Ibrafe: Exportação de Feijão-preto vai exigir articulação
Corretores e comerciantes temem, mais do que os próprios produtores, uma eventual baixa nos preços do Feijão-carioca. Na verdade, esse movimento já começou a ocorrer nos últimos dias. Fora da porteira, sabe-se que qualquer recuo nos preços implicará uma pressão extraordinária do varejo por reduções imediatas — e bastará meia dúzia de compradores entrarem no mercado para que os preços reajam. Nada de novo — mas é sabido que o desgaste é grande quando, ainda que momentaneamente, os preços recuam.
Durante o Summit Brazil Superfoods, realizado em Brasília, ficou evidente que, para o Brasil conquistar maior relevância no mercado de Feijão-preto da América Central, será necessária uma mobilização do governo visando à redução ou eliminação das alíquotas de importação em alguns países. Todos os países que fazem parte da ALCA aplicam tarifas elevadas, que, em certos casos, ultrapassam os 25% para compras realizadas fora do bloco. Esse cenário será analisado em conjunto com o governo federal, considerando dois caminhos: negociar como bloco Mercosul com a ALCA ou conduzir negociações bilaterais, país por país.
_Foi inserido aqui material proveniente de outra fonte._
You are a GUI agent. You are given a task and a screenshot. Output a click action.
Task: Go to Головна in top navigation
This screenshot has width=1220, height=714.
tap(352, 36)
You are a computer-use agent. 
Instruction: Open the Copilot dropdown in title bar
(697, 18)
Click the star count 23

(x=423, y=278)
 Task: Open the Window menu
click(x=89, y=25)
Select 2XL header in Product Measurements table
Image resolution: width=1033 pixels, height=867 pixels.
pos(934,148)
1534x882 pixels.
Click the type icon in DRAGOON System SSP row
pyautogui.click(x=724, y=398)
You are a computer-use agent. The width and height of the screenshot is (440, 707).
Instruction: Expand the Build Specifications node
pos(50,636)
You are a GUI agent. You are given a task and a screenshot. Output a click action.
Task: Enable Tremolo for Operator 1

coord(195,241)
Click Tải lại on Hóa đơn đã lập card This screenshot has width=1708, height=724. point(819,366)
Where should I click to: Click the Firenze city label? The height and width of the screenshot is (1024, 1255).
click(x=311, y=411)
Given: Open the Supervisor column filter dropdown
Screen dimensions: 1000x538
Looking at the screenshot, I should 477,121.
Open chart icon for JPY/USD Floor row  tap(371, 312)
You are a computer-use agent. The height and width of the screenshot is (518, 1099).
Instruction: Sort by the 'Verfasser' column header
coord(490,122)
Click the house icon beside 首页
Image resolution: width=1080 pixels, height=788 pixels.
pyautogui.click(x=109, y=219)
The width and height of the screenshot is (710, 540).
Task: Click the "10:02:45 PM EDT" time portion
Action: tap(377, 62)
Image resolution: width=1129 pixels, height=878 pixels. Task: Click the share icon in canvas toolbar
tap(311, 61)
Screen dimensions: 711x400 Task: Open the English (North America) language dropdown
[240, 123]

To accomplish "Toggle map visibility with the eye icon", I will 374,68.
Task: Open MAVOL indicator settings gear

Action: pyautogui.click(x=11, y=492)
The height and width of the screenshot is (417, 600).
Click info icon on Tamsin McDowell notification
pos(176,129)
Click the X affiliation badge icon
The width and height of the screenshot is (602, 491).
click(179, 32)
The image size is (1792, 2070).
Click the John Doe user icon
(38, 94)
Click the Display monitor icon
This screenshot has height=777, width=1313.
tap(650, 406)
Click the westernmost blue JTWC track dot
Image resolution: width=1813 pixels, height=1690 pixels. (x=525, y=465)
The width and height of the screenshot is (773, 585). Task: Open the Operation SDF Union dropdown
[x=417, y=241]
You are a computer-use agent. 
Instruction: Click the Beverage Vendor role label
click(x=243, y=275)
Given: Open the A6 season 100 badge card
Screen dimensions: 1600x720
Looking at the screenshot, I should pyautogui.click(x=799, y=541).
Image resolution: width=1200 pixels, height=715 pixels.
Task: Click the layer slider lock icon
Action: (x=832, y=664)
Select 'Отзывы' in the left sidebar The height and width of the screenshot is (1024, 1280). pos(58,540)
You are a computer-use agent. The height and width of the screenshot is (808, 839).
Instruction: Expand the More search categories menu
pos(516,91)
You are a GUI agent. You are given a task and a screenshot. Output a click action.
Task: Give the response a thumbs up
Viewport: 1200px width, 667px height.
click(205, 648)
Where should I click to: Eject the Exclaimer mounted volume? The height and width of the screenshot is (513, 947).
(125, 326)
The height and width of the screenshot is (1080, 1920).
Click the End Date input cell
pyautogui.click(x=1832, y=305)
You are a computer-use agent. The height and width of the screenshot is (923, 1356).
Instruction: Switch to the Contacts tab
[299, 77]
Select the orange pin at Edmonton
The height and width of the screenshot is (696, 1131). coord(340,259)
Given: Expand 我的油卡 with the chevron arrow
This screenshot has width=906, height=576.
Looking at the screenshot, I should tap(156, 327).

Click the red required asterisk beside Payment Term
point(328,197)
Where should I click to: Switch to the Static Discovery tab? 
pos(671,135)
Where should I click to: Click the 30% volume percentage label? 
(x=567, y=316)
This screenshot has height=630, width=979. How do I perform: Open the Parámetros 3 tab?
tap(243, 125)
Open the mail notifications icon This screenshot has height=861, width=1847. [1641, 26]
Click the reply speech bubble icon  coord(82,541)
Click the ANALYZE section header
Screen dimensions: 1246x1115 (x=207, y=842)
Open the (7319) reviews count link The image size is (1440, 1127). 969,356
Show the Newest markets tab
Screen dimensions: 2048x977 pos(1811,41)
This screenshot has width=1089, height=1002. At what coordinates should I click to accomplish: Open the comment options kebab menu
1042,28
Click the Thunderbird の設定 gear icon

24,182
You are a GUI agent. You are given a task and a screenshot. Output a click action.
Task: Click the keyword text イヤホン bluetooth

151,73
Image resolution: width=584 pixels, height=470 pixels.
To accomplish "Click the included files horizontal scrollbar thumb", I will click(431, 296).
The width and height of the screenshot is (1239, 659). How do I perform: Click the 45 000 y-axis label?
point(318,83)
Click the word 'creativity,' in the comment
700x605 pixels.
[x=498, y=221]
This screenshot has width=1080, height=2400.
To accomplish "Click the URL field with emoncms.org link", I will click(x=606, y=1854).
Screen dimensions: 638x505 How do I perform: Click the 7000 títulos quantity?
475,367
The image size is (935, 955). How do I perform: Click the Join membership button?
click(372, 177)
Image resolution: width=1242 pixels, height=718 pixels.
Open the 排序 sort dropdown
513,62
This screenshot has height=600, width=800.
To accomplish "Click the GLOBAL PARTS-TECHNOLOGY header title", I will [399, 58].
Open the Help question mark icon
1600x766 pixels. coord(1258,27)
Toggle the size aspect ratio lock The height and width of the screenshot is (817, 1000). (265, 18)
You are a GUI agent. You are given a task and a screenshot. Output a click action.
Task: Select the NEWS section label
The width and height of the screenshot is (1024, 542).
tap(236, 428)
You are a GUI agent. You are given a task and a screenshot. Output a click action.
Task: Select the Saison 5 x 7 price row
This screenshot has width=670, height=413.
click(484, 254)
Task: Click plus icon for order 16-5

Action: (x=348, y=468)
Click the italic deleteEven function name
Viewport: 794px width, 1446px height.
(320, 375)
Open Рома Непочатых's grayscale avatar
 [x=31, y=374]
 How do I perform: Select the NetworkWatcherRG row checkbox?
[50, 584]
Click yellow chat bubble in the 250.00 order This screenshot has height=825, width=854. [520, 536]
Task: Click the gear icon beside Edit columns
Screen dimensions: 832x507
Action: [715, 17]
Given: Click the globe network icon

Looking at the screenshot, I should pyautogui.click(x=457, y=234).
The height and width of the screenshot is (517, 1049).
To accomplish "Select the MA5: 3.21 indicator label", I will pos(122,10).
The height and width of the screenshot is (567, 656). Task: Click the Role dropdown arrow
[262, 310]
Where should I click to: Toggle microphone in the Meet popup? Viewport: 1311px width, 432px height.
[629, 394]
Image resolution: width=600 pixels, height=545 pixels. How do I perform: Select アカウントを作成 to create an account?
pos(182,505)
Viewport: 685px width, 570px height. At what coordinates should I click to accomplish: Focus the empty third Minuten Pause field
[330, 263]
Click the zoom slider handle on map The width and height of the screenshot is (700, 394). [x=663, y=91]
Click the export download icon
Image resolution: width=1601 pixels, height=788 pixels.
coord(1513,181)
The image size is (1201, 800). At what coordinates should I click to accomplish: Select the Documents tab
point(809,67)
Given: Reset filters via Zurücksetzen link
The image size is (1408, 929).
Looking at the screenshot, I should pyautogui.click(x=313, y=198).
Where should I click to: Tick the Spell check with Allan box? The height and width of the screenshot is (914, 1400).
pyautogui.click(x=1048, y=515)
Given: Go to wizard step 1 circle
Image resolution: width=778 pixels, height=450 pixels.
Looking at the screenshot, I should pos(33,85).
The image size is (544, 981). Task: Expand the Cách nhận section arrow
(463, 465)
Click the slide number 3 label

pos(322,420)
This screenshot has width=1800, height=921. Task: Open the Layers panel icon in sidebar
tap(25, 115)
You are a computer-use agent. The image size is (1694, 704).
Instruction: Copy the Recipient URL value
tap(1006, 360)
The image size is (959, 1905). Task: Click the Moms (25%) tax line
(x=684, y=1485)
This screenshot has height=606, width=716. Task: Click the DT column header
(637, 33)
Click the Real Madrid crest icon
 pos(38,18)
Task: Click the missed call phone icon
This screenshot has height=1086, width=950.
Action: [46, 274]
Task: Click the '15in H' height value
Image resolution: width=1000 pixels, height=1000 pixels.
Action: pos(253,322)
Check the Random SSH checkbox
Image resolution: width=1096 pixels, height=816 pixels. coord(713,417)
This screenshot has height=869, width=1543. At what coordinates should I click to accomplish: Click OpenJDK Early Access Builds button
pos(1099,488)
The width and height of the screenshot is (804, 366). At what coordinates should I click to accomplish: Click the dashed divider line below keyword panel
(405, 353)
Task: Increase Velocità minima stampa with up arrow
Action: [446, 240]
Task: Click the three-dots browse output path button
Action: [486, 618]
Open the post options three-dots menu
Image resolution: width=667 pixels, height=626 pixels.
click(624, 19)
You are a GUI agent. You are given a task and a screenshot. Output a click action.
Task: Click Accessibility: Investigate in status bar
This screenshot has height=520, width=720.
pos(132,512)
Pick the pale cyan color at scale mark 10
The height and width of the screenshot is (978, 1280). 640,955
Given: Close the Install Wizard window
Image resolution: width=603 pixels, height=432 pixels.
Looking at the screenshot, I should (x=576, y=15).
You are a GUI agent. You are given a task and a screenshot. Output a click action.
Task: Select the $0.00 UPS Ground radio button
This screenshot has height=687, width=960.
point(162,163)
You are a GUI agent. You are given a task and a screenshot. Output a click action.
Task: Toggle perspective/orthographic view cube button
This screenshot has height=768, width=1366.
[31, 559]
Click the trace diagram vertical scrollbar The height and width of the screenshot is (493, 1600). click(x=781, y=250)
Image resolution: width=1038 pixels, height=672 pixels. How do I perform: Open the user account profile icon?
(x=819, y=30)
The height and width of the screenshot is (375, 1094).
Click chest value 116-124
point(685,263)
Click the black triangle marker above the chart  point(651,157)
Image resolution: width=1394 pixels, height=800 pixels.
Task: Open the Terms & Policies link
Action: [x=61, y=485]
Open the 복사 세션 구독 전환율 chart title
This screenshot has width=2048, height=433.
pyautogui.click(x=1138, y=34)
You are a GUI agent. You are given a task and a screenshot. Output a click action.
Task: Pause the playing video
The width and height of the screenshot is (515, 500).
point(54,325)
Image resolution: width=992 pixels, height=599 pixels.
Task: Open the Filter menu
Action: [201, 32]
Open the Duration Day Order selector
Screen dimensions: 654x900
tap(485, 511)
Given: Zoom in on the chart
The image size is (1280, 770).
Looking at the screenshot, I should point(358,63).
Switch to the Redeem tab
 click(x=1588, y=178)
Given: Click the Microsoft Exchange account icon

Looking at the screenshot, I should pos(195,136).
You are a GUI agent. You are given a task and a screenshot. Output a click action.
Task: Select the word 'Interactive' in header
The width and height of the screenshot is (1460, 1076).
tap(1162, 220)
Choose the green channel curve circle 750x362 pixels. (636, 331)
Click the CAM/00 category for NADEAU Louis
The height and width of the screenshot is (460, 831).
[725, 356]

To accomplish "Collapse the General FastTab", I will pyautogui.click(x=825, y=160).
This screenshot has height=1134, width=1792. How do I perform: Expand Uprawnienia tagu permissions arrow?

O desafio está no fato de que, para alguns desses países, adquirir produtos fora dos acordos de seus respectivos blocos pode gerar transtornos diplomáticos. Em situações de quebra relevante na produção dos principais fornecedores da região, abrem-se exceções — mas são, geralmente, medidas temporárias.
Diante disso, é urgente que o Brasil trate o Feijão como uma pauta estratégica. Ampliar o acesso a mercados externos depende de articulação política, diplomacia comercial e, sobretudo, do entendimento de que o Feijão é um alimento nobre, essencial à segurança alimentar de diversos países, e que pode ser um protagonista da pauta exportadora do agro brasileiro.